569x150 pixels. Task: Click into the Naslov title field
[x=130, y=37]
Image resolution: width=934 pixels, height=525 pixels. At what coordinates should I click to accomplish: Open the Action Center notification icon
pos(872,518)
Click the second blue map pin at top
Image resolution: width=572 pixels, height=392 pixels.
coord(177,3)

____________________

§ TASK PROMPT: Retype the listing above, keeping every line the same.

§ TASK ANSWER:
569x150 pixels. Task: Click into the Naslov title field
[x=130, y=37]
Image resolution: width=934 pixels, height=525 pixels. At what coordinates should I click to accomplish: Open the Action Center notification icon
pos(872,518)
Click the second blue map pin at top
Image resolution: width=572 pixels, height=392 pixels.
coord(177,3)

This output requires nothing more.